This week, I'm turning my space over to a good friend and former roommate, Army Lt. Col. Robert Bateman, who recently completed a year long tour of duty in Iraq and is now back at the Pentagon.

Here's Lt. Col. Bateman's account of a little-known ceremony that fills the halls of the Army corridor of the Pentagon with cheers, applause and many tears every Friday morning. It first appeared on May 17 on the Weblog of media critic and pundit Eric Alterman at the Media Matters for America Website.

"It is 110 yards from the "E" ring to the "A" ring of the Pentagon. This section of the Pentagon is newly renovated; the floors shine, the hallway is broad, and the lighting is bright. At this instant the entire length of the corridor is packed with officers, a few sergeants and some civilians, all crammed tightly three and four deep against the walls. There are thousands here.

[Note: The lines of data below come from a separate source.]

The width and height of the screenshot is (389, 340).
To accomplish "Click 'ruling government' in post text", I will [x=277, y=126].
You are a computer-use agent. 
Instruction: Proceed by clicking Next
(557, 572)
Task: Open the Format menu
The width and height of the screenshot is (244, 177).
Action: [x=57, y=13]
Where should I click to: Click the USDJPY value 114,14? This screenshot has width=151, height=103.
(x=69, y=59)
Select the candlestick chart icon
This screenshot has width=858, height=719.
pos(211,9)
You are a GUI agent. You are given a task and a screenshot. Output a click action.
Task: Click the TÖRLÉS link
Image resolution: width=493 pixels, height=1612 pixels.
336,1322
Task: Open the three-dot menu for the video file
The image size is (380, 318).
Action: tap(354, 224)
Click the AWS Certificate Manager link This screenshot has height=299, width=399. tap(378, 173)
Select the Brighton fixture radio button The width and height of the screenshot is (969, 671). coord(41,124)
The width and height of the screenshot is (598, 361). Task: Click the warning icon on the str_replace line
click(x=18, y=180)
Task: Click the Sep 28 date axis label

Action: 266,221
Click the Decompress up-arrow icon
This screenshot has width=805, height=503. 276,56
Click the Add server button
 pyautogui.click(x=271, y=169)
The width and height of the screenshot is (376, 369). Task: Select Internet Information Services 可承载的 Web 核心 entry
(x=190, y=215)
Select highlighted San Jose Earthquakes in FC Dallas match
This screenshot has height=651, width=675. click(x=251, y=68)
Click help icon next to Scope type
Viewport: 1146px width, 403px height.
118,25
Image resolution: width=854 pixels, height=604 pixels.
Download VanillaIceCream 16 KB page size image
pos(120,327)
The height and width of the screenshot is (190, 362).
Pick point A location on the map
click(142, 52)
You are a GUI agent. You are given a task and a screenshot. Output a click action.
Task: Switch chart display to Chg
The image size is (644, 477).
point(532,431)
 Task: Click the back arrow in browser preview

This hallway, more than any other, is the `Army' hallway. The G3 offices line one side, G2 the other, G8 is around the corner. All Army. Moderate conversations flow in a low buzz. Friends who may not have seen each other for a few weeks, or a few years, spot each other, cross the way and renew.

Everyone shifts to ensure an open path remains down the center. The air conditioning system was not designed for this press of bodies in this area.

The temperature is rising already. Nobody cares. "10:36 hours: The clapping starts at the E-Ring. That is the outermost of the five rings of the Pentagon and it is closest to the entrance to the building. This clapping is low, sustained, hearty. It is applause with a deep emotion behind it as it moves forward in a wave down the length of the hallway.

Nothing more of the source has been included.